Dating to 1954, Lilac was painted during a period when Spencer was at last enjoying commercial success as an artist. It was painted in the garden of Cliveden View, Spencer's Cookham residence from 1945, so named because it commanded a view of Lord Astor's house, Cliveden. During the 1950s Spencer returned to the subject matter of garden landscapes that his dealers, Tooths, had originally encouraged him to explore in the 1920s and 1930s.
Keith Bell writes, 'he [Spencer] received numerous commissions from the commuter-belt ruralists who increasingly made up the population of the Maidenhead area, and who now took up Spencer as the portraitist of their comfortable life-style ... As usual, Spencer found these commissions a strain, complaining to Myra Baggett, a Cookham resident, in 1957 that it was 'hard enough to get myself to start one of these exacting landscapes'; the difficulties were increased because of his need to paint directly from the subject ... Nevertheless, Spencer clearly took greater care over the commissioned works of the fifties. Without abandoning the thin, even paint surfaces of the pre-war works, he now paid increasing attention to detail in canvases' (K. Bell, op. cit., pp. 300-1)

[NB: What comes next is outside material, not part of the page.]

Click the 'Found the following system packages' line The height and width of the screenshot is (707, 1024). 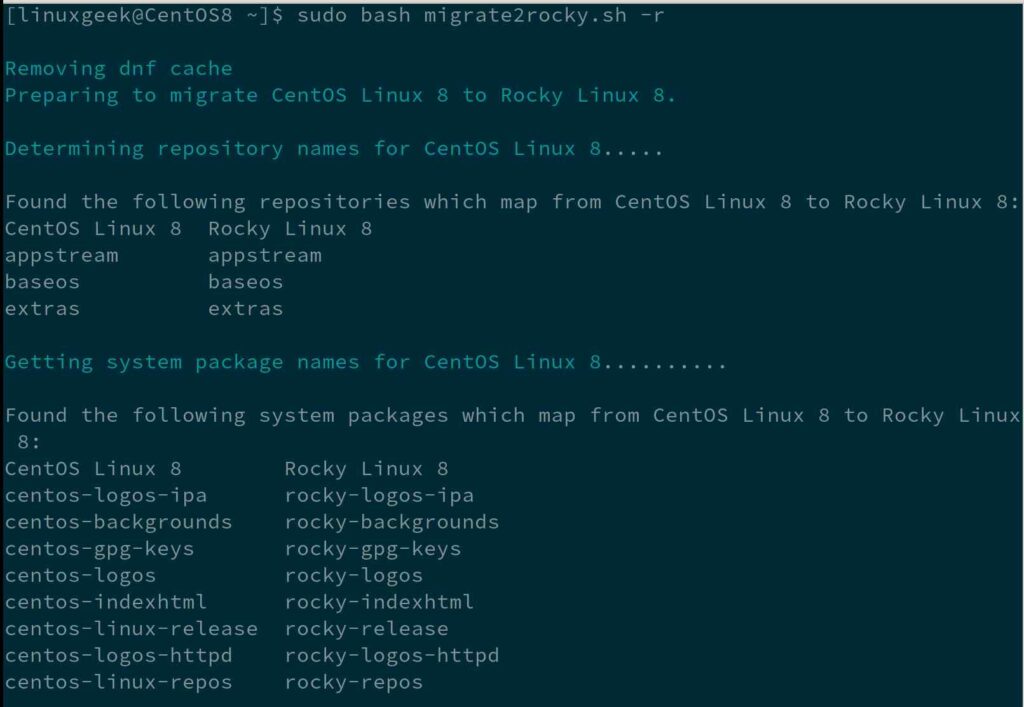coord(512,429)
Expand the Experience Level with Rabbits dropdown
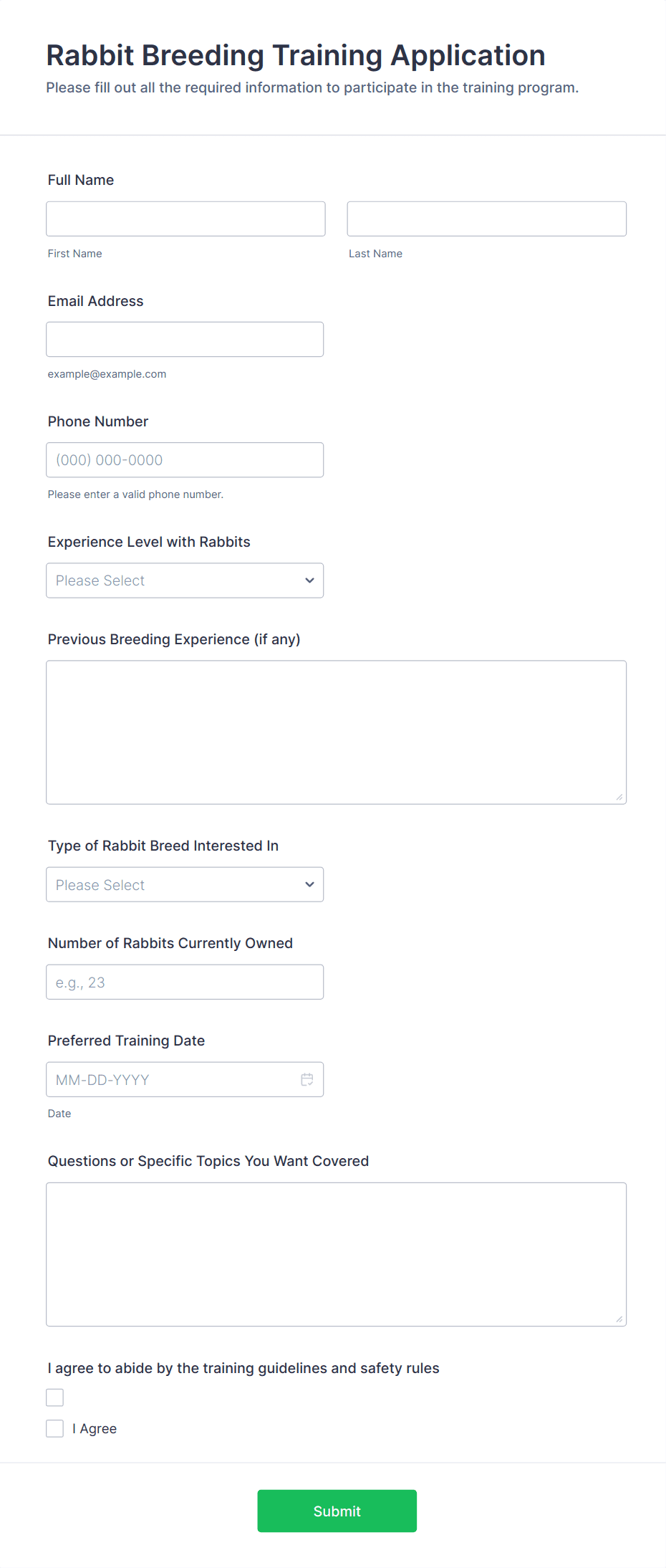The width and height of the screenshot is (666, 1568). click(x=185, y=580)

Spencer's correspondence with Catherine Martineau reveals the pleasure he derived from painting directly from nature. In 1955 he wrote to her, 'I have just done ... a weeny painting of some snowdrops. They were challenging me from my garden and I had to go to them. There was only one small clump but they are fearfully pleased with themselves. You could almost imagine them discussing it: 'He's come right to where we are and he is looking very hard at us. He has gone indoors now - no, he is coming out now with a camp stool - there's something up; he has tied a jumper round his head, for warmth, I suppose; goodness now a sort of school satchel and out comes a furry sack which opens in front, and now a hot water bottle of all things. He has put that in the sack, and now he has put himself in the sack, and he is painting: I knew there was something about us' (see J. Rothenstein (ed.), Stanley Spencer The Man: Correspondence and Reminiscences, London, 1979, p. 133).
In Lilac, Spencer has narrowed the focus to concentrate entirely on this highly scented spring shrub. The effect is one of almost photographic realism, emphasized by the cutting off at the edges of the work. This technique, coupled with the slightly distorted perspective gives an impression of a rendering of a snapshot of nature. The intricate paintwork, however, describes the detailed concentration that Spencer lent to this work.